● **TASK PROMPT**:
What follows is a listing to be transcribed exactly.

● **RECORDED DATA**:

------------------------------

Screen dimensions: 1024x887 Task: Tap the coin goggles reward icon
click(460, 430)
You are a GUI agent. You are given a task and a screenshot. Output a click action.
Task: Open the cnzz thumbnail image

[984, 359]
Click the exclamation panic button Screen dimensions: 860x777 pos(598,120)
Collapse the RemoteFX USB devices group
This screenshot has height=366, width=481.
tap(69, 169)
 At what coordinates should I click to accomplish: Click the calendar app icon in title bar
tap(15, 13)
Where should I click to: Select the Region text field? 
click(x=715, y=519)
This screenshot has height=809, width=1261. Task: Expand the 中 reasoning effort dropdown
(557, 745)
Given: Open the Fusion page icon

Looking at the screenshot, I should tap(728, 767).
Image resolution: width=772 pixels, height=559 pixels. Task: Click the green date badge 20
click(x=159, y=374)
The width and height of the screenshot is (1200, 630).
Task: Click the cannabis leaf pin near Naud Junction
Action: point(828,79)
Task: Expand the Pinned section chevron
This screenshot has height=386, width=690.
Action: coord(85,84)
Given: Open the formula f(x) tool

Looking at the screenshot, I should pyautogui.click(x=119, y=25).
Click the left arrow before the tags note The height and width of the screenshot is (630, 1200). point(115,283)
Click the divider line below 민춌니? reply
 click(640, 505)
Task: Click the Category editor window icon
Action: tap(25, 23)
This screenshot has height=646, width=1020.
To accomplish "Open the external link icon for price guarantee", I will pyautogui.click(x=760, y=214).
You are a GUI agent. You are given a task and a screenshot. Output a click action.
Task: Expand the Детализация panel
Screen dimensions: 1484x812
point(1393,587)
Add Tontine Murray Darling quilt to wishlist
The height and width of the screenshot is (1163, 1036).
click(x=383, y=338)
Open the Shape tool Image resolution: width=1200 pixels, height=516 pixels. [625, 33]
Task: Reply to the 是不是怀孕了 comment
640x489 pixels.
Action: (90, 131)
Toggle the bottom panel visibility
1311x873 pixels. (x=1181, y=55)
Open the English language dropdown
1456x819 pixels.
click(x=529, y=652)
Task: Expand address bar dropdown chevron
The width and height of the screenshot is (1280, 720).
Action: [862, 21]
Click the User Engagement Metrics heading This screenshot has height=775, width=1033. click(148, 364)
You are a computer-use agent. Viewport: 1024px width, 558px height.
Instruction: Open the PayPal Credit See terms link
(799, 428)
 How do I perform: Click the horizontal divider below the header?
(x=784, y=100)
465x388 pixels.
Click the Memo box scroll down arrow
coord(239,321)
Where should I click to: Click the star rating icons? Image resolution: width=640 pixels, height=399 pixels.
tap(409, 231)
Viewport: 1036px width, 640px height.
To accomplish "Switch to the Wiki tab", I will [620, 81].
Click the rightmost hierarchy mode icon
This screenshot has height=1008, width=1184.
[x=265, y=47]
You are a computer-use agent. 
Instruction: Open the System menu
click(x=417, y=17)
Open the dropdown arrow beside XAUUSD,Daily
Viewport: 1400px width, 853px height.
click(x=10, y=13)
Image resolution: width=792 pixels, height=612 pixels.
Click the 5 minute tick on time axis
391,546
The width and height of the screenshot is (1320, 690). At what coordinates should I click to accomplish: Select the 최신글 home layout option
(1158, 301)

------------------------------

● **ANSWER TO THIS PROBLEM**:
Screen dimensions: 1024x887 Task: Tap the coin goggles reward icon
click(460, 430)
You are a GUI agent. You are given a task and a screenshot. Output a click action.
Task: Open the cnzz thumbnail image

[984, 359]
Click the exclamation panic button Screen dimensions: 860x777 pos(598,120)
Collapse the RemoteFX USB devices group
This screenshot has height=366, width=481.
tap(69, 169)
 At what coordinates should I click to accomplish: Click the calendar app icon in title bar
tap(15, 13)
Where should I click to: Select the Region text field? 
click(x=715, y=519)
This screenshot has height=809, width=1261. Task: Expand the 中 reasoning effort dropdown
(557, 745)
Given: Open the Fusion page icon

Looking at the screenshot, I should tap(728, 767).
Image resolution: width=772 pixels, height=559 pixels. Task: Click the green date badge 20
click(x=159, y=374)
The width and height of the screenshot is (1200, 630).
Task: Click the cannabis leaf pin near Naud Junction
Action: point(828,79)
Task: Expand the Pinned section chevron
This screenshot has height=386, width=690.
Action: coord(85,84)
Given: Open the formula f(x) tool

Looking at the screenshot, I should pyautogui.click(x=119, y=25).
Click the left arrow before the tags note The height and width of the screenshot is (630, 1200). point(115,283)
Click the divider line below 민춌니? reply
 click(640, 505)
Task: Click the Category editor window icon
Action: tap(25, 23)
This screenshot has height=646, width=1020.
To accomplish "Open the external link icon for price guarantee", I will pyautogui.click(x=760, y=214).
You are a GUI agent. You are given a task and a screenshot. Output a click action.
Task: Expand the Детализация panel
Screen dimensions: 1484x812
point(1393,587)
Add Tontine Murray Darling quilt to wishlist
The height and width of the screenshot is (1163, 1036).
click(x=383, y=338)
Open the Shape tool Image resolution: width=1200 pixels, height=516 pixels. [625, 33]
Task: Reply to the 是不是怀孕了 comment
640x489 pixels.
Action: (90, 131)
Toggle the bottom panel visibility
1311x873 pixels. (x=1181, y=55)
Open the English language dropdown
1456x819 pixels.
click(x=529, y=652)
Task: Expand address bar dropdown chevron
The width and height of the screenshot is (1280, 720).
Action: [862, 21]
Click the User Engagement Metrics heading This screenshot has height=775, width=1033. click(148, 364)
You are a computer-use agent. Viewport: 1024px width, 558px height.
Instruction: Open the PayPal Credit See terms link
(799, 428)
 How do I perform: Click the horizontal divider below the header?
(x=784, y=100)
465x388 pixels.
Click the Memo box scroll down arrow
coord(239,321)
Where should I click to: Click the star rating icons? Image resolution: width=640 pixels, height=399 pixels.
tap(409, 231)
Viewport: 1036px width, 640px height.
To accomplish "Switch to the Wiki tab", I will [620, 81].
Click the rightmost hierarchy mode icon
This screenshot has height=1008, width=1184.
[x=265, y=47]
You are a computer-use agent. 
Instruction: Open the System menu
click(x=417, y=17)
Open the dropdown arrow beside XAUUSD,Daily
Viewport: 1400px width, 853px height.
click(x=10, y=13)
Image resolution: width=792 pixels, height=612 pixels.
Click the 5 minute tick on time axis
391,546
The width and height of the screenshot is (1320, 690). At what coordinates should I click to accomplish: Select the 최신글 home layout option
(1158, 301)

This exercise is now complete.